The narrative is delivered as a conversation between Amanda and a young boy, David. David is the son of Carla, the elegant woman in gold sandals who lives not far from the holiday home Amanda and Nina are renting. Right from the first day of their stay Carla has stepped one gleaming foot at a time into Amanda and Nina’s life, her son David an ominous presence hovering in the background.
What does Carla want? What happened to her and her son?
Though the novel traces the events of Amanda and Nina’s time at the holiday house, our certainty about Amanda’s lucidity remains in question and this is what makes Fever Dream so fascinating: our understanding of reality is stretched but all within the possible safety-net of Amanda’s fevered delusion.

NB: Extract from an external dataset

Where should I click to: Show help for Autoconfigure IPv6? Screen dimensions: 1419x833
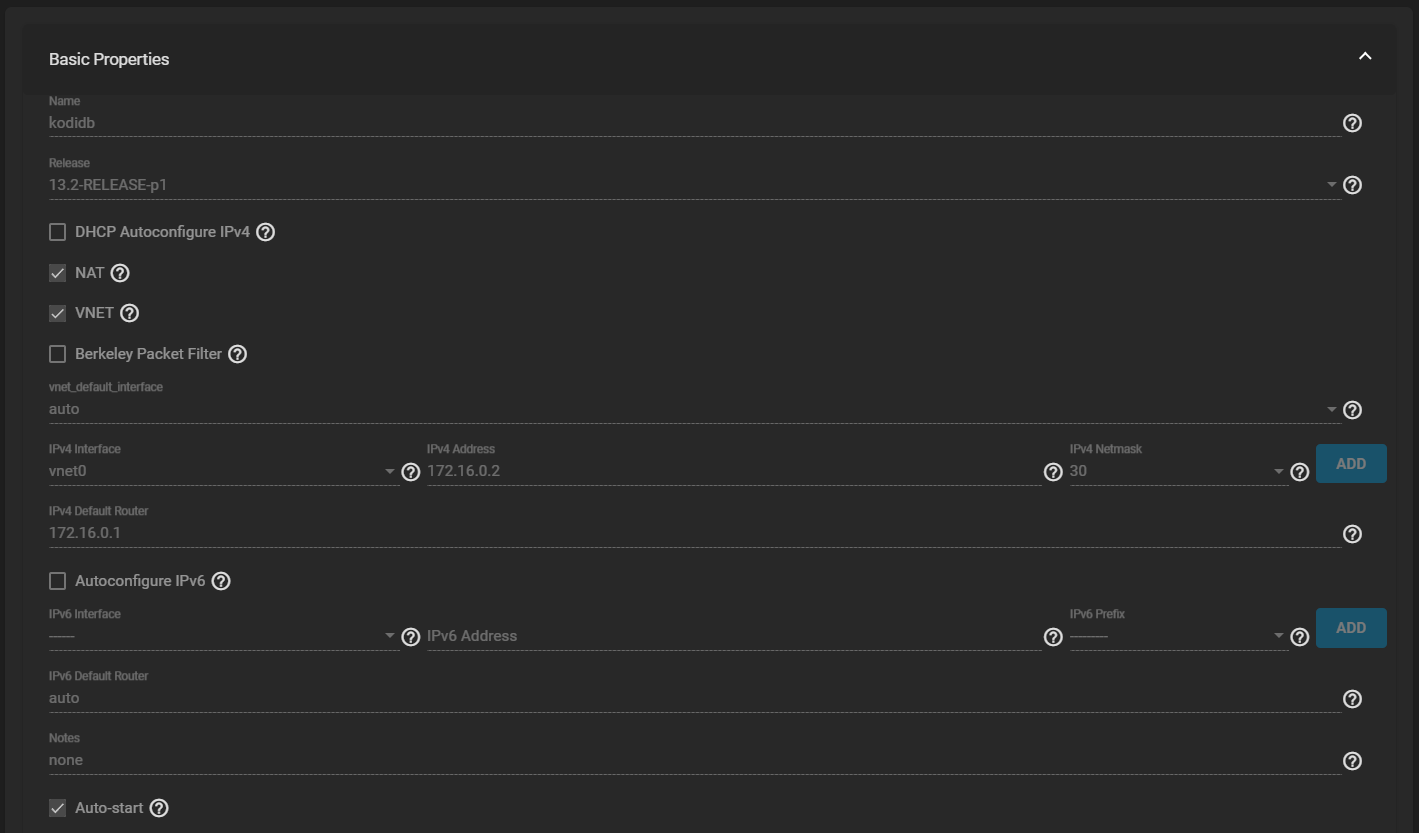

Fever Dream is a horror story, but it is also an elegantly woven and acutely observed story with true psychological insight. The emotional bonds that exist between parents and their children, between people in general, are explored and articulated beautifully. Very early on Amanda talks about the moments of mutual fascination and repulsion experienced by her and Carla, moments that are definable and clearly experienced but unspoken and hard to describe in tangible terms. These kinds of ties, these feelings that exist in our lives and yet have no discernable, objective reality, are exactly the kinds of human experience that Fever Dream uses to exploit our sense of impending harm.
I’ve been saying novel, but Fever Dream is more of a novella: shorter, singular in style and purpose, somehow more direct in its assault on the reader. It’s a really wonderful, if frightening, tale. I thoroughly recommend it for anyone who wants to try a fresh outlook on those undefinable senses that reach beyond the usual five and test our certainty in commonly accepted objective reality.